I do not contend that a parent’s illicit cohabitation should be an automatic and absolute bar to custody. There must be a better alternative custodian before custody is denied on the basis of such cohabitation. Indeed, a cohabitating parent would be preferable as a custodian if the other parent is abusive or otherwise incapable of parenting a child. If the competing parent has satisfactory parenting skills and is able to provide a suitable home and environment for the child, this would constitute the preferable alternative. In the case before us, the appellee is cohabitating with a man out of wedlock. Appellant is not.

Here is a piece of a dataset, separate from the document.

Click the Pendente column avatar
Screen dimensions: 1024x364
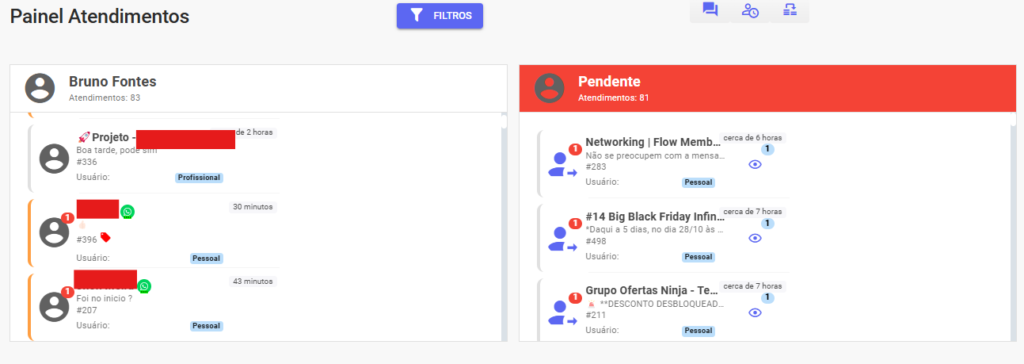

Appellant has proven his parenting skills and ability to provide a suitable home for his children. The court specifically noted that “the children’s father has done an outstanding job in raising the children against tough odds,” and that “he has been there for the children when their mother was not.” The chancellor further stated that he was impressed by “the testimony of the children’s teachers who in summary said that the children are excellent students, cheerful and that . . . [appellant] has been a very concerned, involved parent.”

These children should have remained in the custody of their father, and we do them a disservice to affirm a removal of custody to their mother.

For all those reasons stated herein, I respectfully submit that the chancellor erred in changing custody of the parties’ two minor children and would reverse and remand the case to the trial court with directions that custody be returned to appellant, subject to such reasonable visitation as the chancellor may direct.

Because we have reached a tie vote in this case, the chancellor’s decision must be affirmed. Ark. Code Ann. § 16-12-113 (Repl. 1994). It would be instructive for appellant to seek a review of this decision in our supreme court. Ark. Sup. Ct. R. 1-2(e) (i).

Meads and Roaf, JJ., join in this dissent.